* WHAT IS NEEDED
Starting at the line that contains "You are a GUI" and ending at the end of the data, write those lines again with "screenshot" changed to "screen image" and everything else unchanged. Leave the pictures out of your answer.

* RECORDS SHOWN
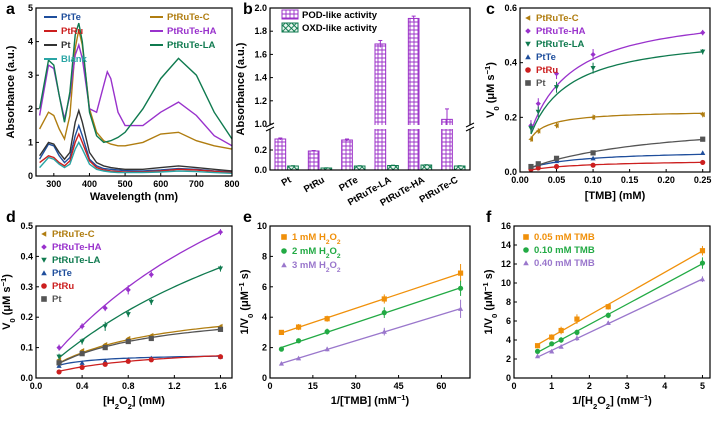  What do you see at coordinates (702, 386) in the screenshot?
I see `x-tick-label: 5` at bounding box center [702, 386].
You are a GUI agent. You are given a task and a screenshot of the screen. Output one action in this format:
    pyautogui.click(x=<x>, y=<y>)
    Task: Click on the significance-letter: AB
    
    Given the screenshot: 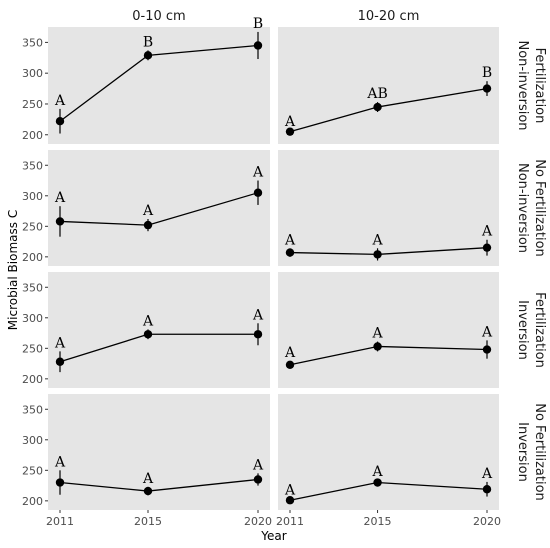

* RESULT OF THE TASK
You are a GUI agent. You are given a task and a screen image of the screen. Output one action in this format:
    pyautogui.click(x=<x>, y=<y>)
    Task: Click on the significance-letter: AB
    
    Given the screen image: 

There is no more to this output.